• EXERCISE MATERIAL:
Start of Block
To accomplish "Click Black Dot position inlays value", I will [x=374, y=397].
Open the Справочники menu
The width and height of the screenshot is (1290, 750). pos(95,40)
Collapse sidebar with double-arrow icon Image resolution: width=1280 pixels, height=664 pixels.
End of Block
Start of Block
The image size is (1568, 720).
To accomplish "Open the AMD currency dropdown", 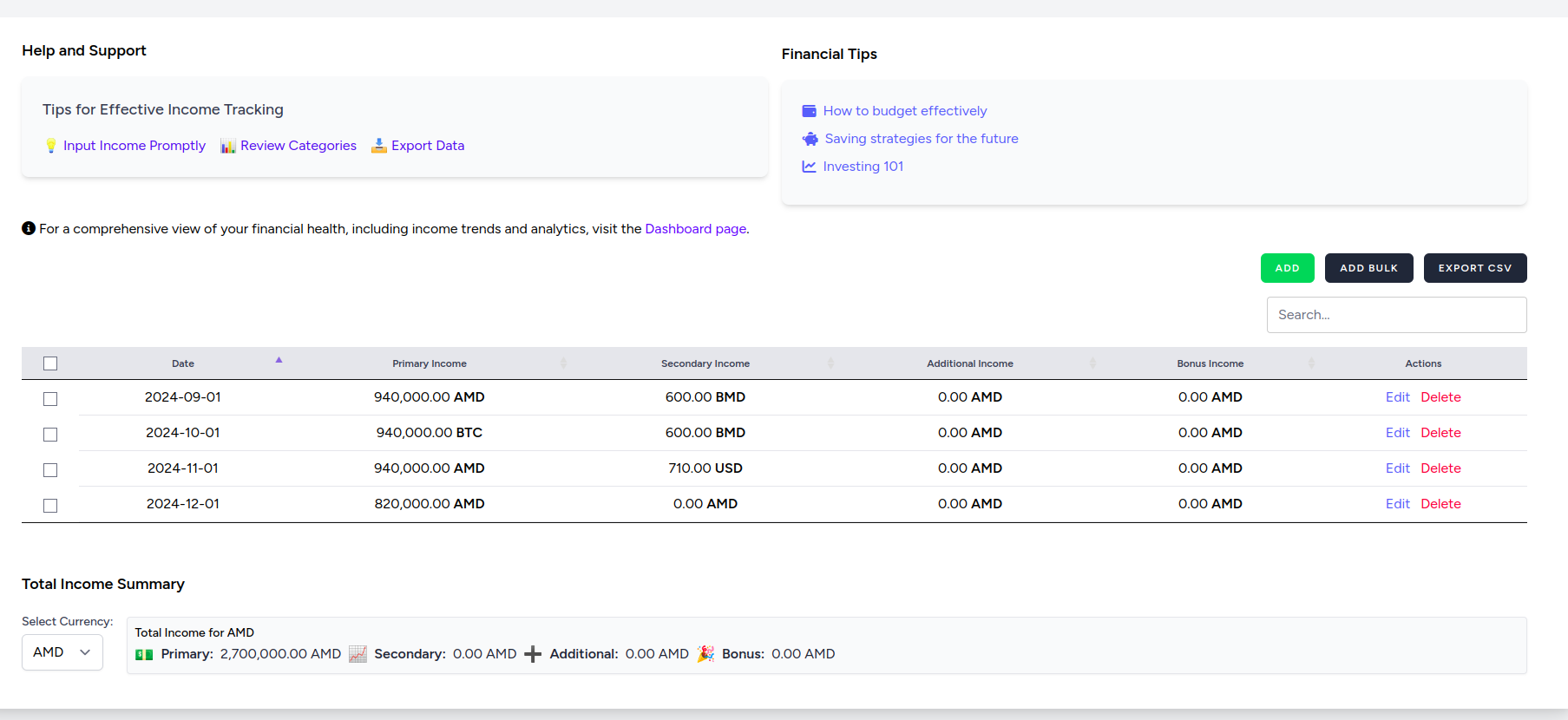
End of Block
• ABOUT THIS TASK: Can you repeat, word for word, every line above from the one containing "Open the Справочники menu" down to the one containing "Collapse sidebar with", including both?

• REPLY TO THE EXERCISE:
Open the Справочники menu
The width and height of the screenshot is (1290, 750). pos(95,40)
Collapse sidebar with double-arrow icon Image resolution: width=1280 pixels, height=664 pixels.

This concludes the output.